**Complete the following**:
- 1) In the passage about the NRA and its Democratic allies, who wrote a letter urging fellow gun lovers to reject the NRA's position on holding Eric H. Holder Jr. in contempt of Congress?
- 2) Continue the passage about the NRA's relationship with its Democratic allies, picking up after its final sentence.

**Exercise passage**:
▬▬▬▬▬▬▬▬▬▬

George HW Bush and General H. Norman Schwarzkopf understood the NRA for what it is 20 years ago, when they quit the organization in disgust. But far too many other Americans continued to go along with the NRA’s terrorist campaign against American streets, schools, theaters, and hospitals.
How I wish that it hadn’t taken the blood it has to get people awake to what this monstrous terror group has wrought upon us. But I am glad, nonetheless, that Americans of all varieties seem to be wising up to NRA terrorism.
Months before the massacre in Newtown, Conn., put the National Rifle Association on the defensive, the powerful gun rights group faced an unexpected problem. One of its most loyal Democratic friends in Congress was leading a rebellion against an NRA effort to hold Attorney General Eric H. Holder Jr. in contempt of Congress, a cause viewed by Democrats as a political sideshow that had nothing to do with gun rights.
“This, my friends, is not a position I relish,” Rep. John D. Dingell (Mich.) wrote in an anguished letter urging fellow gun lovers to reject the NRA’s position.
Dingell’s rare show of defiance was seen by his colleagues as part of a growing estrangement between the NRA and its Democratic allies, who have provided vital support in the past and could be important again next year in what appears to be a coming showdown over gun rights. With public pressure building on Congress to act, the NRA will need Democratic votes to block or weaken legislation, particularly in the Senate.
While the NRA devoted most of its national campaign efforts this year to supporting Republicans and opposing President Obama, the group has historically gained its clout in Washington by nurturing close ties to lawmakers in both parties, particularly those from rural areas who have counted on the NRA’s blessing to get elected.
But several recent factors have altered that calculus. And, with the horror of the Newtown school shootings forcing gun control back onto the national agenda, a decline in the NRA’s traditional bipartisan strength provides gun-control advocates with what they see as their best prospects in nearly two decades.

▬▬▬▬▬▬▬▬▬▬

**Extracted material**:
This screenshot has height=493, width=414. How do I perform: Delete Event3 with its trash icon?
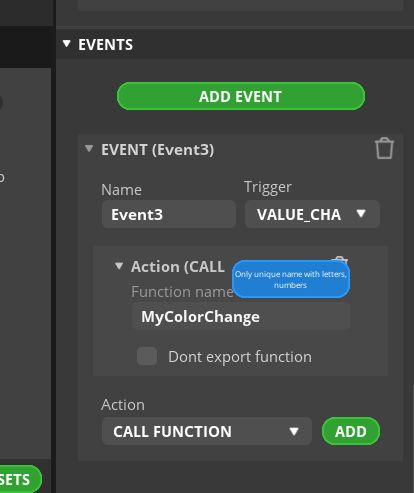coord(384,148)
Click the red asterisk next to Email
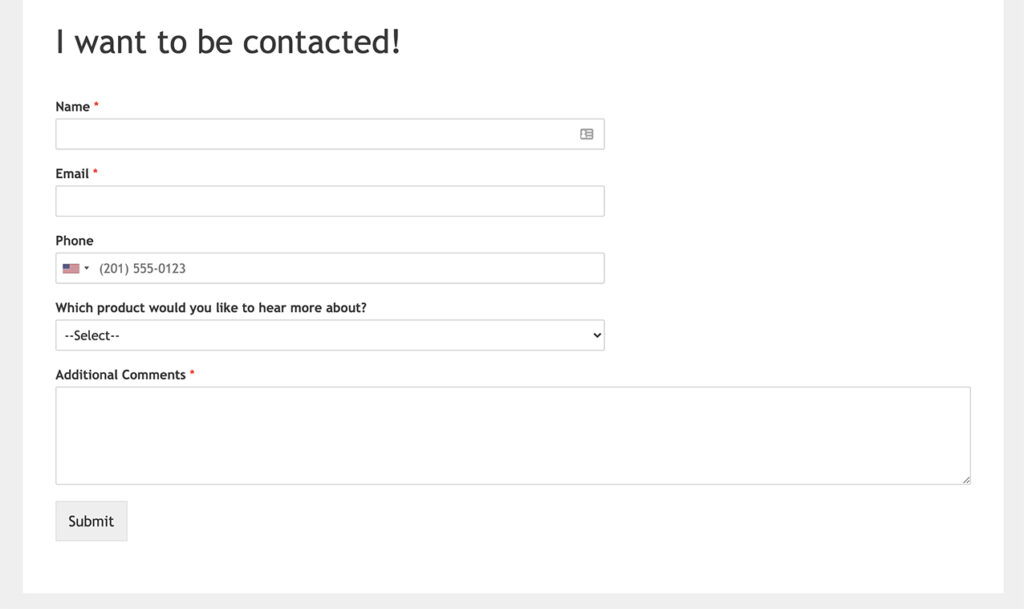This screenshot has width=1024, height=609. click(95, 170)
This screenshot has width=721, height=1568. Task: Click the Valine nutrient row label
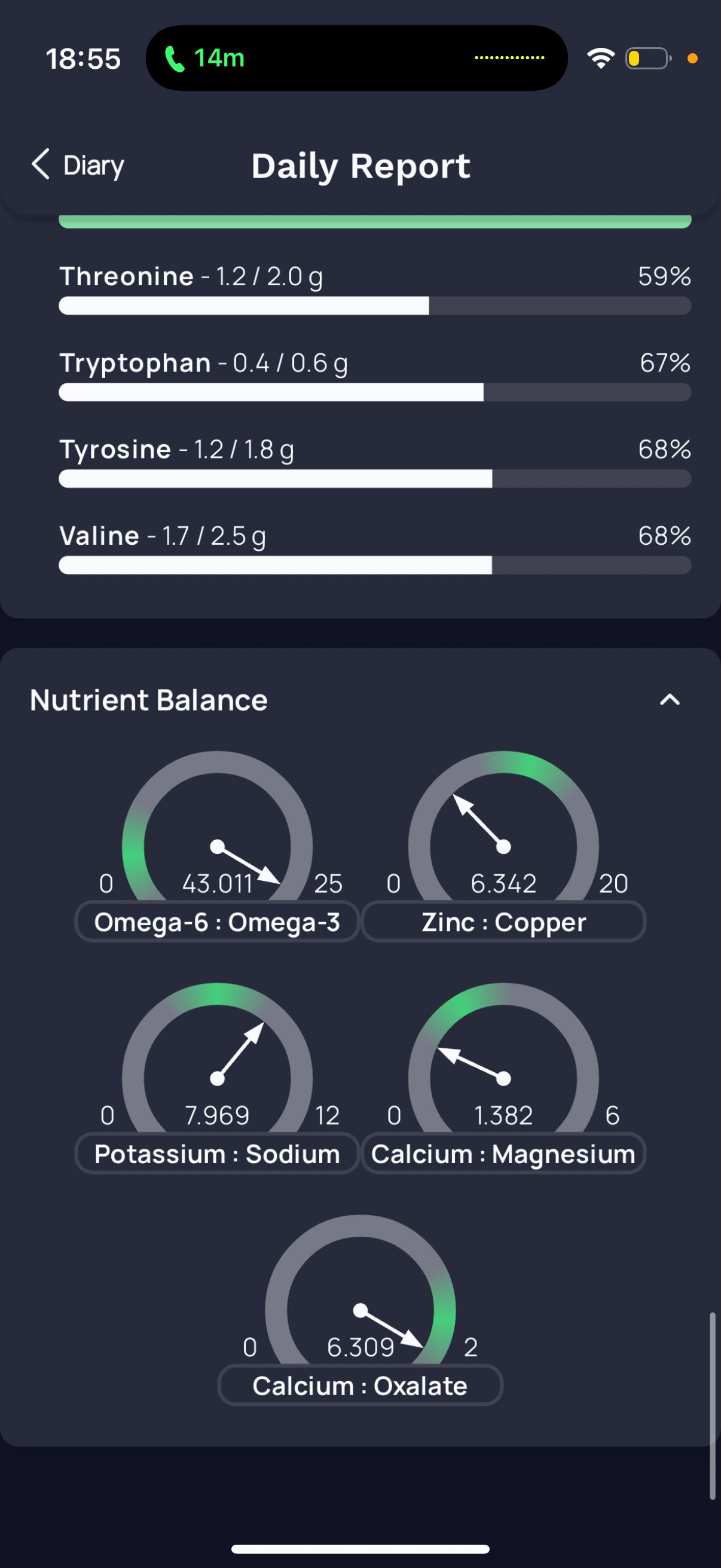[x=100, y=536]
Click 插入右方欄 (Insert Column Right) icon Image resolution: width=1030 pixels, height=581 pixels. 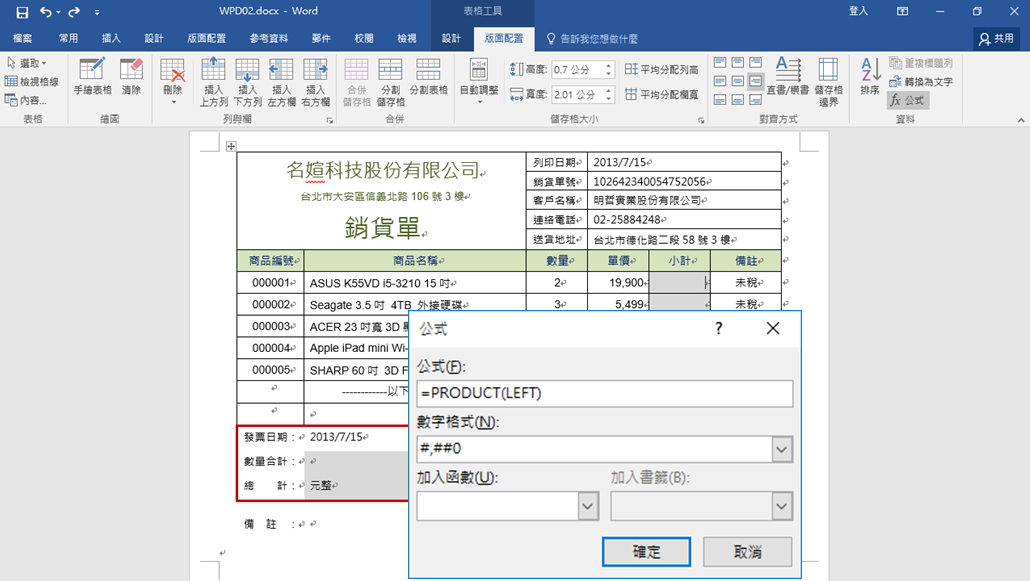[x=315, y=80]
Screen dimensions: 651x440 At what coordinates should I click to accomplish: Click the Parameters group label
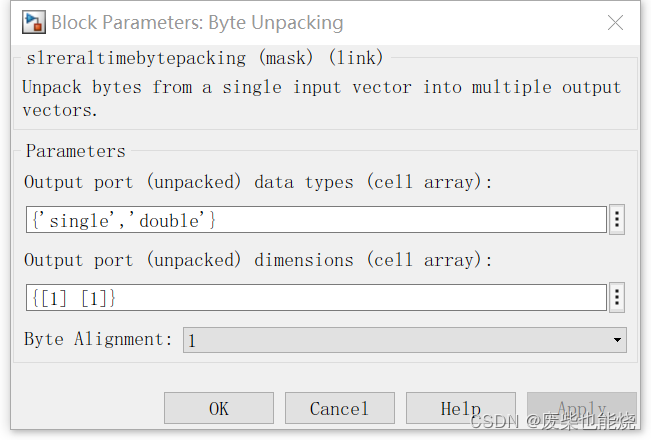tap(76, 151)
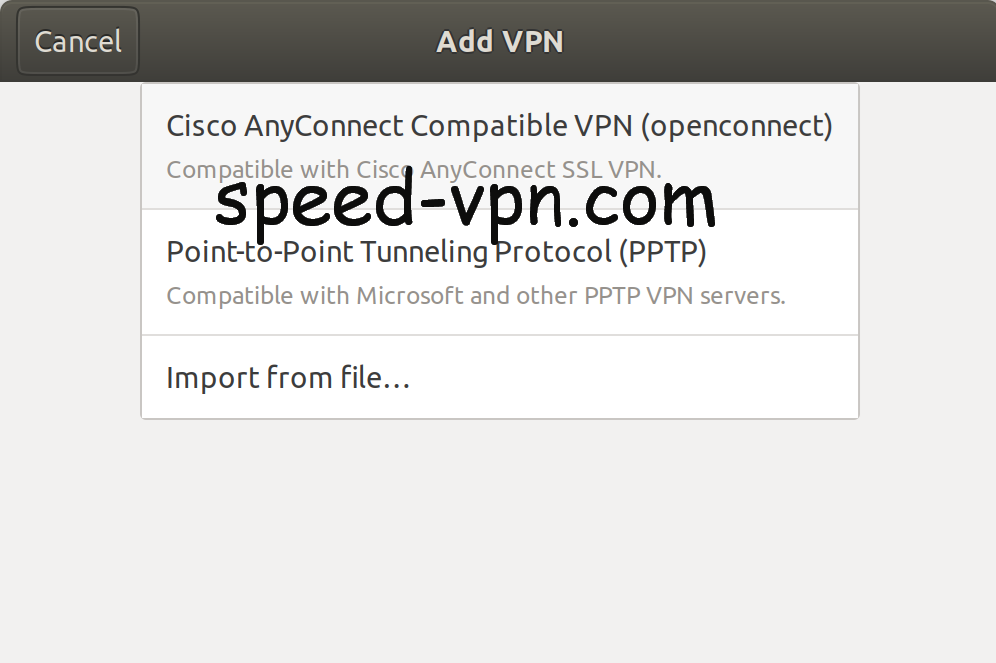Click the speed-vpn.com watermark text

pos(465,203)
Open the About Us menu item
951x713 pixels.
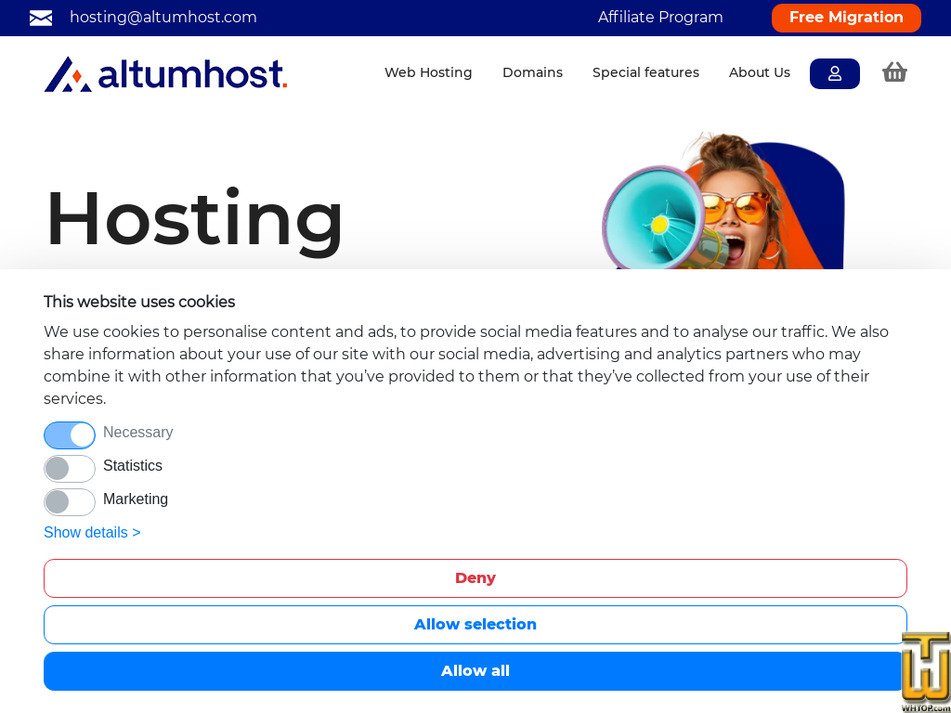pyautogui.click(x=759, y=73)
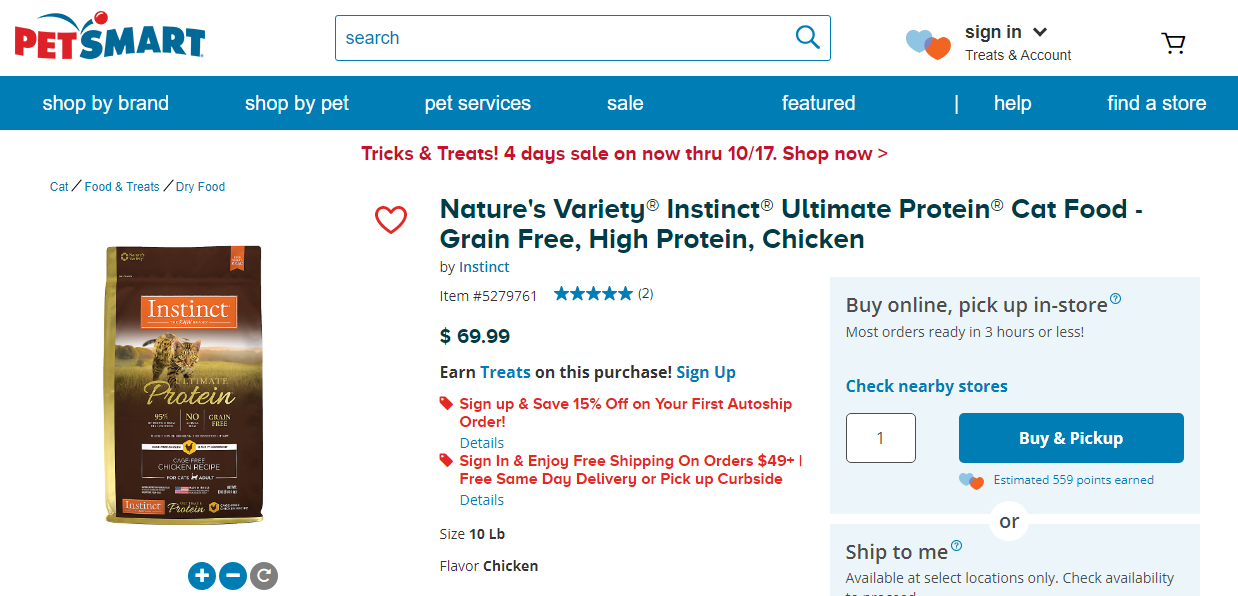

▬▬▬▬▬▬▬▬▬▬

**Answers to the tasks**:
- 1) Rep. John D. Dingell of Michigan wrote it.

- 2)
For one, many rural Democrats lost their seats in the past two congressional elections. Political battlegrounds have also shifted away from those rural areas to the suburbs, where the NRA holds less sway and there is more appetite for restrictions on guns. And Democrats are looking increasingly at the NRA as an arm of the Republican Party, pointing specifically to the Holder contempt vote this year and the group’s 2009 opposition to Supreme Court nominee Sonia Sotomayor as key turning points.
“I worry the NRA has become a captive of the Republican Party at a time that it needs Democratic votes,” said Rep. Gene Green (D-Tex.), who has had a top rating from the NRA but joined Dingell in opposing the censure of Holder. “In the long run it will be weakened.”
Aside from the group’s problem with Democrats, it faces a threat to its immense money advantage from billionaire New York City Mayor Michael R. Bloomberg (I), who has started to back candidates who are taking on NRA allies.
Bloomberg is doing good work here. His fight is the right one. I am going to be a contributor to Mayors Against Illegal Guns myself, and I recommend it to everyone. Bloomberg, like most of the rest of us, is sick and tired of an atmosphere so poisoned by a terrorist organization that we can’t even have a reasonable discussion on this issue. I want that discussion, and I’ll back whoever wants to have the discussion, whatever his political stripe may be.
We’ve lost far too many people now to NRA terror. It’s time for these terrorists to be rolled back.